FDA Proposes Permanent Rare Pediatric Disease Priority Review Vouchers in 2027 Budget
The U.S. Food and Drug Administration (FDA) is seeking a fundamental shift in how it incentivizes the development of treatments for rare pediatric conditions. In its proposed budget for 2027, the agency is calling for the permanent authorization of the rare pediatric disease priority review voucher (PRV) program, moving away from the current cycle of temporary reauthorizations.
This proposal is part of a broader strategy to transition the FDA from a “reactionary system to a proactive system,” according to Commissioner Marty Makary. By providing more predictability for drug sponsors, the agency aims to ensure that patients with rare pediatric diseases maintain access to safe and effective therapies.
The 2027 FDA Budget Breakdown
The Trump administration has allotted $7.23 billion for the FDA in 2027. This represents an increase of approximately $232 million, or 3.2%, over the 2026 budget. This funding boost stands in contrast to the broader Department of Health and Human Services (HHS), which is projected to see its overall funds slashed by 12% to $111.1 billion for fiscal year 2027.
The FDA plans to use this “war chest” to implement several regulatory reforms designed to expedite drug development, strengthen national security, and promote what Commissioner Makary describes as “radical transparency.” Beyond the PRV program, the agency intends to ease the burdens associated with launching Phase 1 clinical trials within the United States.
Understanding the Rare Pediatric Disease PRV Program
The rare pediatric disease PRV program is designed to encourage pharmaceutical companies to invest in treatments for rare childhood diseases, which often lack the commercial appeal of mass-market drugs.

How the Voucher Works
Under the program, a sponsor that receives FDA approval for a drug or biological product targeting a rare pediatric disease may qualify for a priority review voucher. This voucher can be used in one of two ways:
- Direct Use: The sponsor redeems the voucher to receive a priority review for a different product. This reduces the FDA’s review time for that application from the standard 10 months to approximately six months.
- Transfer: Because vouchers are transferable, the original sponsor can sell them to another company. These vouchers are highly valuable, often selling for over $100 million.
The Path to Designation
To qualify for a PRV, sponsors typically request a “rare pediatric disease designation” before submitting their marketing application. This designation confirms the product meets the specific criteria required to potentially earn a voucher upon approval.

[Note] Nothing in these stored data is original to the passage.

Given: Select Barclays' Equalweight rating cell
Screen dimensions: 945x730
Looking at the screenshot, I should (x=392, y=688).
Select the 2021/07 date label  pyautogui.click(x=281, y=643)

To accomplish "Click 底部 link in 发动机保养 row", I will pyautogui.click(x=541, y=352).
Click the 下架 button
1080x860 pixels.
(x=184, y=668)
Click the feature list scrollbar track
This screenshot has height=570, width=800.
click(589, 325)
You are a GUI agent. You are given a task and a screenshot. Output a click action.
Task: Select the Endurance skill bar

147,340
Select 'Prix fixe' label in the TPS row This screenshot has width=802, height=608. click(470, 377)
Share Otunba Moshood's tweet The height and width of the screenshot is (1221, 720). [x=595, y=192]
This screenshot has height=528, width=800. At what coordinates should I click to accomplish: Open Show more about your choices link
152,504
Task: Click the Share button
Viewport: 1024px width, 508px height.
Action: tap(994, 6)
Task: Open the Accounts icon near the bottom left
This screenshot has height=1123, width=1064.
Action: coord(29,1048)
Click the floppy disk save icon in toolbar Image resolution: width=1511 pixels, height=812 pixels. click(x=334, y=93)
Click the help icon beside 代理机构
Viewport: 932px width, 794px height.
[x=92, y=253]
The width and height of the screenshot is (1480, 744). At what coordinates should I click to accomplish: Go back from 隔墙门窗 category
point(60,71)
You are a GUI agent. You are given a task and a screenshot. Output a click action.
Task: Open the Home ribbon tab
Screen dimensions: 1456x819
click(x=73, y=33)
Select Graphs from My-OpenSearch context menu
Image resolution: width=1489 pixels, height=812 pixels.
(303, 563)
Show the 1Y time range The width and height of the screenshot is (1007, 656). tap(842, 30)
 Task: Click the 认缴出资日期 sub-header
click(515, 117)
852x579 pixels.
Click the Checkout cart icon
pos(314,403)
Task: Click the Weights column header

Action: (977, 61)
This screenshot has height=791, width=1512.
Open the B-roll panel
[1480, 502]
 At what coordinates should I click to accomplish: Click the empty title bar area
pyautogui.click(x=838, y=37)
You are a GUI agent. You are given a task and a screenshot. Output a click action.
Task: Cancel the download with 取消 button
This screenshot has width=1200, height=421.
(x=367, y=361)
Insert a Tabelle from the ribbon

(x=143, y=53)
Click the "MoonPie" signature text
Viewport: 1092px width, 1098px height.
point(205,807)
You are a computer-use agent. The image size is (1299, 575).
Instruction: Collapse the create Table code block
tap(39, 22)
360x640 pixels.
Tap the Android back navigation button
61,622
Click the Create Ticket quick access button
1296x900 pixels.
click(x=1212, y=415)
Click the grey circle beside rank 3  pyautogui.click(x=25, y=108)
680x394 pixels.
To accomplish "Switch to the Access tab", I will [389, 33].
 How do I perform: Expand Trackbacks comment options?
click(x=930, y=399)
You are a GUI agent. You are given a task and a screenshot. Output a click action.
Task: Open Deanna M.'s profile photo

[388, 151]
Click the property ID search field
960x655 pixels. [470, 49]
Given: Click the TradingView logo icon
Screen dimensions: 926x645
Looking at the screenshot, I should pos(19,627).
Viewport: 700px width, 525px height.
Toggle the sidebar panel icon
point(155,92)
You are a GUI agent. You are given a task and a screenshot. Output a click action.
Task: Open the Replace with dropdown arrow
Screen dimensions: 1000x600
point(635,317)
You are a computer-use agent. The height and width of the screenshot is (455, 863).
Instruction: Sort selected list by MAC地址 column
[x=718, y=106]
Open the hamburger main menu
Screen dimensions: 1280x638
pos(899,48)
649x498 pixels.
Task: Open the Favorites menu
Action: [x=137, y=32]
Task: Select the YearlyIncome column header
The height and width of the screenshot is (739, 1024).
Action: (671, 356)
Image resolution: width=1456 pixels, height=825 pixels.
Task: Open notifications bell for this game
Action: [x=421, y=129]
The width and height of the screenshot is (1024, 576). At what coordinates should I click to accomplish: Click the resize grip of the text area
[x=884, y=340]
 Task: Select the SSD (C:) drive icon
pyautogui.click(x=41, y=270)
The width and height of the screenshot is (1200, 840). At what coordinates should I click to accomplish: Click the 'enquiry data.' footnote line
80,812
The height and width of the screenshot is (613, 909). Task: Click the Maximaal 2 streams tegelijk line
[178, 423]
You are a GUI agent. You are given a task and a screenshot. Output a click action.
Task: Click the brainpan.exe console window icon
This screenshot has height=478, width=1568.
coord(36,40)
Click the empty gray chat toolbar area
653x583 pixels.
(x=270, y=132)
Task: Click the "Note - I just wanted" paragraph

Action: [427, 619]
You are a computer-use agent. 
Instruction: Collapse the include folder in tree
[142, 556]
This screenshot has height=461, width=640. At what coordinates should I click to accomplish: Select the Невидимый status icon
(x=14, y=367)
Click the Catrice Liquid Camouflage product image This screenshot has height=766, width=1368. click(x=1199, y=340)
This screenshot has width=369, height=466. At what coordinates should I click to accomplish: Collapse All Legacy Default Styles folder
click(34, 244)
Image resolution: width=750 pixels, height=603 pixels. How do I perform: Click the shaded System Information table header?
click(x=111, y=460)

From Temporary Reauthorization to Permanence
Historically, the PRV program has required periodic reauthorization by Congress. Most recently, the Consolidated Appropriations Act, 2026 (which included the Mikaela Naylon Give Kids a Chance Act) reauthorized the program through September 30, 2029. Under current law, the FDA cannot award any PRVs after that date.
The 2027 budget proposal seeks to eliminate this “sunset” provision entirely. By making the program permanent, the FDA argues it will create “more predictability for sponsors,” encouraging long-term investment in rare disease research without the uncertainty of looming expiration dates.
Key Takeaways: FDA 2027 Proposal & PRV Program
- Budget Increase: The FDA’s 2027 budget is proposed at $7.23 billion, a $232 million increase.
- Permanent Vouchers: The agency wants to make the Rare Pediatric Disease PRV program permanent to stabilize incentives for sponsors.
- Review Acceleration: A PRV reduces the FDA review timeline for a subsequent drug from 10 months to roughly 6 months.
- Current Deadline: Without the new proposal, the current PRV program is set to sunset on September 30, 2029.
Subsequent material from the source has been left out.